■ REQUIRED TASK
Recast everything from the start of the listing down to the line containing "[x=606, y=183]" as a Markdown table with the columns Row and Text, numbering each line and leaving out blank lines.
◇ ◇ ◇
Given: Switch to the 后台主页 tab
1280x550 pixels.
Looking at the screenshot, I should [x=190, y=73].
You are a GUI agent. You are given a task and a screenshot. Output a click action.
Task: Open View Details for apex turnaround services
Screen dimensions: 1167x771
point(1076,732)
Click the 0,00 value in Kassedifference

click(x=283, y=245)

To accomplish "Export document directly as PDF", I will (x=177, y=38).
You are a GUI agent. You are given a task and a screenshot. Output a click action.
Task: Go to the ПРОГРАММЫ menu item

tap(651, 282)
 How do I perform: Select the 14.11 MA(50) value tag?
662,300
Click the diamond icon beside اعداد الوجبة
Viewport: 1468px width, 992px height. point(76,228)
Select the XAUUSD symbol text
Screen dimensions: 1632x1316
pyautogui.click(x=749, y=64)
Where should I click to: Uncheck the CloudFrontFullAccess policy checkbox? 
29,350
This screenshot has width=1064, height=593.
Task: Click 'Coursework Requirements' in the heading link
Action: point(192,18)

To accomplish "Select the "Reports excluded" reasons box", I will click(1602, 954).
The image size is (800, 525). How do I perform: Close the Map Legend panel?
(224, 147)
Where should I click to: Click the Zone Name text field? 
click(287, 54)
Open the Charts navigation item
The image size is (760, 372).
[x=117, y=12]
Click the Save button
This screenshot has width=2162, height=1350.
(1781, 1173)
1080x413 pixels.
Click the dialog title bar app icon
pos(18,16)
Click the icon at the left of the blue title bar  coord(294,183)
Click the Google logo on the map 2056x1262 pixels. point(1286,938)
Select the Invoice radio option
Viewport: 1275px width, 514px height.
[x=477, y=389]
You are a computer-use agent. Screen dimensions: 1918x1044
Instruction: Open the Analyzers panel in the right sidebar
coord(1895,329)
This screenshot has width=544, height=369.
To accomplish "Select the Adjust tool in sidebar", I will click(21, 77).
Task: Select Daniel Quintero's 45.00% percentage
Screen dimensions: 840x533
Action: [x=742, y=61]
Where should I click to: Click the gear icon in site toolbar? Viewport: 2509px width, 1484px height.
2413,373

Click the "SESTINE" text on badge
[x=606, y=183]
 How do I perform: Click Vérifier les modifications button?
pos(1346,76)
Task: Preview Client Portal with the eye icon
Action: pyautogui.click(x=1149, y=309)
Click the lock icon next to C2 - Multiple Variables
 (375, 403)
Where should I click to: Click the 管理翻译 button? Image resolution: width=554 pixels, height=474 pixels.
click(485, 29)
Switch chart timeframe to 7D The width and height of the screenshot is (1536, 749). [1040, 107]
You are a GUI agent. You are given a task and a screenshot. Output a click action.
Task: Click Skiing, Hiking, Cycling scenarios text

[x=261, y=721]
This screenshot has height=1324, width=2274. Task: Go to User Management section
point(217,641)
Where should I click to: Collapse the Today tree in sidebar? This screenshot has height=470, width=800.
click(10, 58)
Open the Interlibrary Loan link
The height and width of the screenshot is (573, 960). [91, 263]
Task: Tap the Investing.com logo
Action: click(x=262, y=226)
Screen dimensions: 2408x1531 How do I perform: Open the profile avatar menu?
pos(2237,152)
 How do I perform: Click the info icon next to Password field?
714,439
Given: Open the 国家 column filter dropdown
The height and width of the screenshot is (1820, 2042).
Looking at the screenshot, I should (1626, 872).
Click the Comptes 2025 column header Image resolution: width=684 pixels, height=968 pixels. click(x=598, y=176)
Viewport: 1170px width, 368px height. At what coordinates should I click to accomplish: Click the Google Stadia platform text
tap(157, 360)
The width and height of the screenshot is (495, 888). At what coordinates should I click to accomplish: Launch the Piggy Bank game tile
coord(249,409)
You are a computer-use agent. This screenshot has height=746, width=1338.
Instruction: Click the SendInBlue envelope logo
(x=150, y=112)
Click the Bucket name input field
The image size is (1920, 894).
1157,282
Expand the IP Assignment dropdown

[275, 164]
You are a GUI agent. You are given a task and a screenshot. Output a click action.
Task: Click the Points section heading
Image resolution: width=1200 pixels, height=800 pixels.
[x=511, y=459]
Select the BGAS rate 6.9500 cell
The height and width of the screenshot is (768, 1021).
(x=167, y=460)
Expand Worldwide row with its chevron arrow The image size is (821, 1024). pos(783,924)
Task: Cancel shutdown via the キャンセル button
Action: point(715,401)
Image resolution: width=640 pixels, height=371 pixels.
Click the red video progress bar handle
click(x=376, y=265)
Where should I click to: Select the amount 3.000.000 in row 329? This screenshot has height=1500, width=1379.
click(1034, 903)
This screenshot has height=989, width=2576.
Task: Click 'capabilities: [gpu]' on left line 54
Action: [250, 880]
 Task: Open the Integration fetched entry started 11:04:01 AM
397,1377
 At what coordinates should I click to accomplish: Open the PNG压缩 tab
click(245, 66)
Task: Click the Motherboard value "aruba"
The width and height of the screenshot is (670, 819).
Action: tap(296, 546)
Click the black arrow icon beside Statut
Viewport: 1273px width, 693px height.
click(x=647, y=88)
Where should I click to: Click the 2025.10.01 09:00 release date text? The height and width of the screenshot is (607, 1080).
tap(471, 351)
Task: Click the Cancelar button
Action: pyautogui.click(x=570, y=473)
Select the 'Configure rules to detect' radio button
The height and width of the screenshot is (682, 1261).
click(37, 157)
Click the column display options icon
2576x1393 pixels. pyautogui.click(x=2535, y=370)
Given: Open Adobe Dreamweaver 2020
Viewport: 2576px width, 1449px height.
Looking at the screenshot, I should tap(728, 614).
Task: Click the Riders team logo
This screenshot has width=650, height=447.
◇ ◇ ◇
■ SOLUTION TO THIS TASK
| Row | Text |
|---|---|
| 1 | Given: Switch to the 后台主页 tab |
| 2 | 1280x550 pixels. |
| 3 | Looking at the screenshot, I should [x=190, y=73]. |
| 4 | You are a GUI agent. You are given a task and a screenshot. Output a click action. |
| 5 | Task: Open View Details for apex turnaround services |
| 6 | Screen dimensions: 1167x771 |
| 7 | point(1076,732) |
| 8 | Click the 0,00 value in Kassedifference |
| 9 | click(x=283, y=245) |
| 10 | To accomplish "Export document directly as PDF", I will (x=177, y=38). |
| 11 | You are a GUI agent. You are given a task and a screenshot. Output a click action. |
| 12 | Task: Go to the ПРОГРАММЫ menu item |
| 13 | tap(651, 282) |
| 14 |  How do I perform: Select the 14.11 MA(50) value tag? |
| 15 | 662,300 |
| 16 | Click the diamond icon beside اعداد الوجبة |
| 17 | Viewport: 1468px width, 992px height. point(76,228) |
| 18 | Select the XAUUSD symbol text |
| 19 | Screen dimensions: 1632x1316 |
| 20 | pyautogui.click(x=749, y=64) |
| 21 | Where should I click to: Uncheck the CloudFrontFullAccess policy checkbox?  |
| 22 | 29,350 |
| 23 | This screenshot has width=1064, height=593. |
| 24 | Task: Click 'Coursework Requirements' in the heading link |
| 25 | Action: point(192,18) |
| 26 | To accomplish "Select the "Reports excluded" reasons box", I will click(1602, 954). |
| 27 | The image size is (800, 525). How do I perform: Close the Map Legend panel? |
| 28 | (224, 147) |
| 29 | Where should I click to: Click the Zone Name text field?  |
| 30 | click(287, 54) |
| 31 | Open the Charts navigation item |
| 32 | The image size is (760, 372). |
| 33 | [x=117, y=12] |
| 34 | Click the Save button |
| 35 | This screenshot has width=2162, height=1350. |
| 36 | (1781, 1173) |
| 37 | 1080x413 pixels. |
| 38 | Click the dialog title bar app icon |
| 39 | pos(18,16) |
| 40 | Click the icon at the left of the blue title bar  coord(294,183) |
| 41 | Click the Google logo on the map 2056x1262 pixels. point(1286,938) |
| 42 | Select the Invoice radio option |
| 43 | Viewport: 1275px width, 514px height. |
| 44 | [x=477, y=389] |
| 45 | You are a computer-use agent. Screen dimensions: 1918x1044 |
| 46 | Instruction: Open the Analyzers panel in the right sidebar |
| 47 | coord(1895,329) |
| 48 | This screenshot has width=544, height=369. |
| 49 | To accomplish "Select the Adjust tool in sidebar", I will click(21, 77). |
| 50 | Task: Select Daniel Quintero's 45.00% percentage |
| 51 | Screen dimensions: 840x533 |
| 52 | Action: [x=742, y=61] |
| 53 | Where should I click to: Click the gear icon in site toolbar? Viewport: 2509px width, 1484px height. |
| 54 | 2413,373 |
| 55 | Click the "SESTINE" text on badge |
| 56 | [x=606, y=183] |